## Task item:
A word-for-word copy of the data is what's wanted, with no pictures.
------------------------------------------------------------
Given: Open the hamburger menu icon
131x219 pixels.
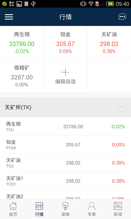Looking at the screenshot, I should coord(9,17).
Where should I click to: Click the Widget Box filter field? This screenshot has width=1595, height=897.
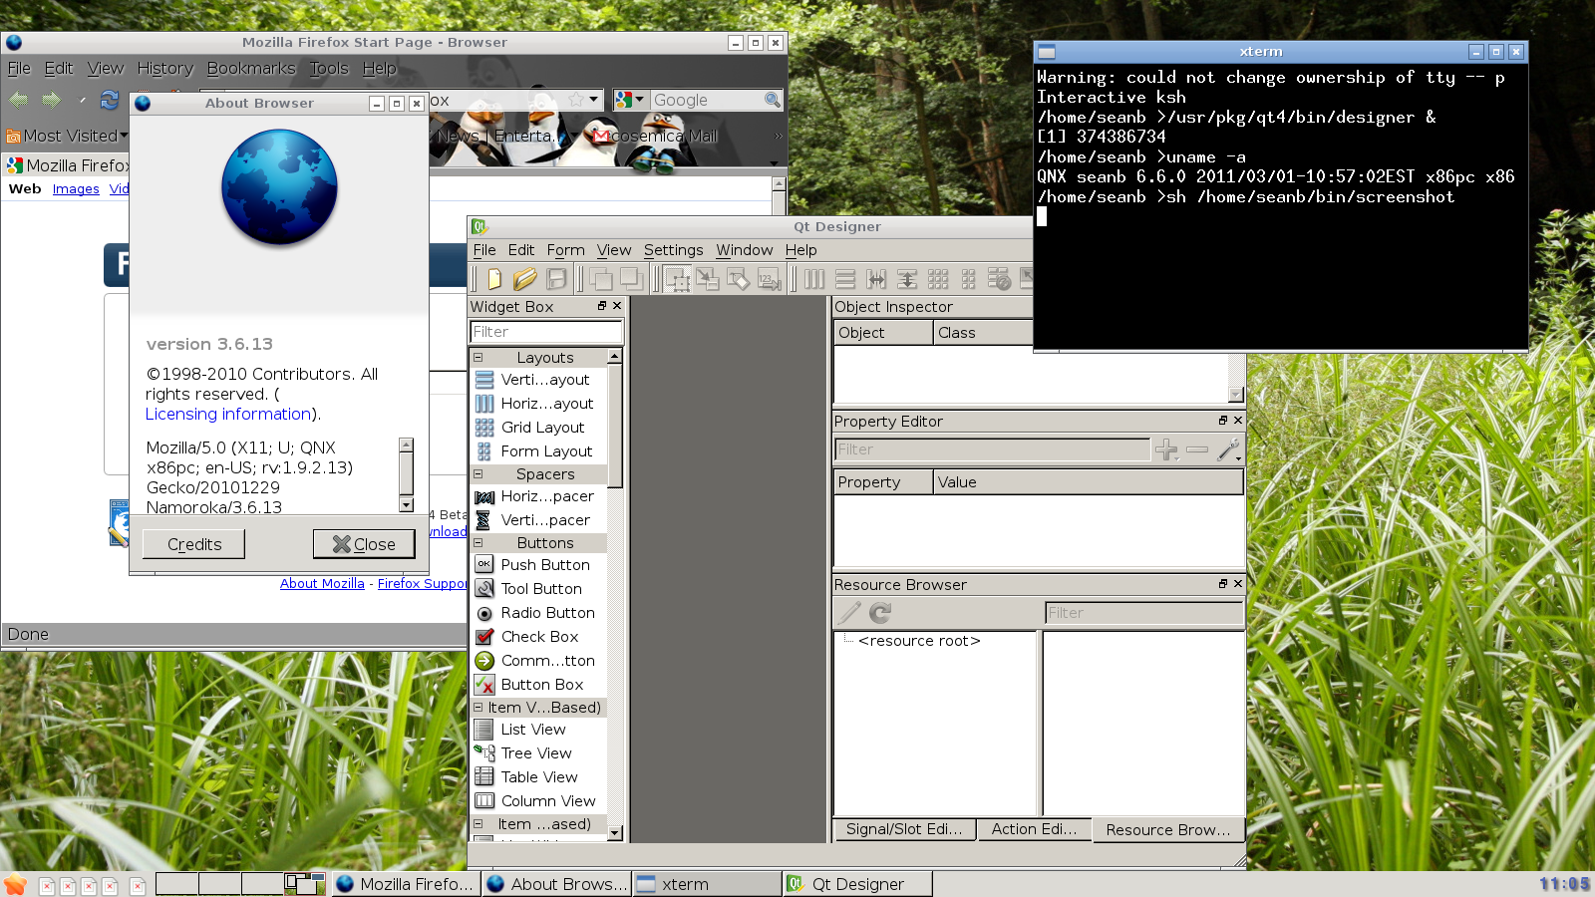[545, 332]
------------------------------------------------------------
## Reply to the task:
Given: Open the hamburger menu icon
131x219 pixels.
Looking at the screenshot, I should coord(9,17).
Where should I click to: Click the Widget Box filter field? This screenshot has width=1595, height=897.
[545, 332]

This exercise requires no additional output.